Processing and storing unstructured data for meaningful use is a bit different than using structured data. With exponential data generation and the majority of the data being in unstructured form, data warehouses are insufficient for data processing as they were designed to deal with only structured data. Here, data lakes solutions built on Apache Hadoop deliver promising solutions for data storage, processing, and analysis of unstructured, multi-structured, and structured data.
Advantages of using data lakes built on Apache Hadoop
Apache Hadoop data lakes easily integrate with data warehouses.

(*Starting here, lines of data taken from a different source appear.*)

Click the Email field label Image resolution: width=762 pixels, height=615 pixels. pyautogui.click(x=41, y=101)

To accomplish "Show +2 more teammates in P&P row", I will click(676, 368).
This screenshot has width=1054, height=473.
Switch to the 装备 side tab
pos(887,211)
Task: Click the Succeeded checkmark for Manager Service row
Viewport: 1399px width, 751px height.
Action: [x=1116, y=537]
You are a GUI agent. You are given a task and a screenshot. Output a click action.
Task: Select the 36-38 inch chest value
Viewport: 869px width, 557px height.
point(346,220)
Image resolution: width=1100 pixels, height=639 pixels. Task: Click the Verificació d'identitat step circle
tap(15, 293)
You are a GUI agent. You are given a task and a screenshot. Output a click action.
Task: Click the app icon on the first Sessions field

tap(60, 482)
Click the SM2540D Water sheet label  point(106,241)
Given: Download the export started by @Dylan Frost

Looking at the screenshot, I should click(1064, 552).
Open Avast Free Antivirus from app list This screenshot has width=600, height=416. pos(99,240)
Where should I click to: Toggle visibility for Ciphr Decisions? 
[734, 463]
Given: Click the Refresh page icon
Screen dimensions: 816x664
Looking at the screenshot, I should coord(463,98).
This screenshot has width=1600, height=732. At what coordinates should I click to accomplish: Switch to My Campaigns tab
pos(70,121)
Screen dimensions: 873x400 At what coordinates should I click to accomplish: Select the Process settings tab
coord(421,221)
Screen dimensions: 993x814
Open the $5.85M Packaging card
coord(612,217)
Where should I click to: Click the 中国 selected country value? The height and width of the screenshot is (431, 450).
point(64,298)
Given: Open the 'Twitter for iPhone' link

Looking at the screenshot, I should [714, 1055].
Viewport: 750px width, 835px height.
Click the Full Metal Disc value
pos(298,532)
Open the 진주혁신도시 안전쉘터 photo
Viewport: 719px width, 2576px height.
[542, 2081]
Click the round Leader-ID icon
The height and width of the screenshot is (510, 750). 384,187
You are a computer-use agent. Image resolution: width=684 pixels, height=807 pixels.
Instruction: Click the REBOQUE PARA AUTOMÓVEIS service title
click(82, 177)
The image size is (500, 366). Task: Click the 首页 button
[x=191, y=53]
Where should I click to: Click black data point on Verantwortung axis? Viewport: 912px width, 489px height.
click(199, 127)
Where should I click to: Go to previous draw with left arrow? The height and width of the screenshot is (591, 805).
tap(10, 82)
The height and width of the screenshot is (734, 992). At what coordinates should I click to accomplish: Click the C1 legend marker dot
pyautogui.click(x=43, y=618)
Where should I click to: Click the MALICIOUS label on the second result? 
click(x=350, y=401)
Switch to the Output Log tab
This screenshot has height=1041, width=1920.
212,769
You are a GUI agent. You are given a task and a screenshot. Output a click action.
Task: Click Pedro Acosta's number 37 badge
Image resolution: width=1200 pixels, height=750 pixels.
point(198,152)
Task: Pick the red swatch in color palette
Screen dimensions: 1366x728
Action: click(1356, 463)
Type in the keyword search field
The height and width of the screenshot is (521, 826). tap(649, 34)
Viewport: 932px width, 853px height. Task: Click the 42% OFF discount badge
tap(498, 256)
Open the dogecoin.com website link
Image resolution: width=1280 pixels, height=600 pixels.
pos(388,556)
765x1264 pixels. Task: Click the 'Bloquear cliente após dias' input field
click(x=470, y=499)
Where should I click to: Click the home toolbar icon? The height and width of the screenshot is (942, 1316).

Similarly, they can be seamlessly used with almost all contemporary databases and analytical tools.
· Scalable architecture: Uses a distributed storage system, which imparts high scalability to the data storage.
· Parallel processing: Allows users to perform analytics using multiple engines such that a huge volume can be processed at a time.
· Lowers TCO: Reduces the data processing cost to a significant extent, lowers deployment time, and time to insights while using multi-variate data.
· Unified data storage: Offers a unified platform to store unstructured, multi-structured, and structured data.
· Complex analytics: Allows to compute complex queries at high speed by using different analytics tools allowing fast time to insights and hence faster time to market.
Best practices for Apache Hadoop implementation
1.Apache Hadoop configuration: Appropriately configure the storage architecture to aggregate and store varying volumes of multivariate data.
2.Big Data Analytics configuration: Use components that support Big Data Analytics, data encryption, complex querying, and analysis.
3.Elastic search mechanism: Use components for facilitating elastic search and easy retrieval.
4.Data movement: Use components that support the seamless movement of high amounts of data in its original format from different sources into a unified single storage unit.
5.Indexing data: Index the stored data for easy understanding, search, and retrieval of high volumes of data streaming from multiple sources, including apps, social media, IoT devices, etc.
6.Apache Hadoop Big Data framework: Use the framework to perform comprehensive analytics without moving it to a different Analytics system.
7.Machine Learning (ML): Use ML algorithms to generate deeper insights and allow the algorithms to get intelligent with time through exception handling.
8.Business Intelligence (BI) tools: Integrate BI tool with the Apache Hadoop platform to generate faster analytics and visual dashboards and is easily accessible from any mobile device as well as browser.
Data Lakes significantly simplify the challenges related to the analytics of unstructured data. As business requirements evolve constantly over a period of time, businesses need to keep on augmenting their IT architecture to accommodate them. Apache Hadoop platform allows businesses to build data lakes as extensions to their earlier infrastructure and gain business insights from multi-variate data.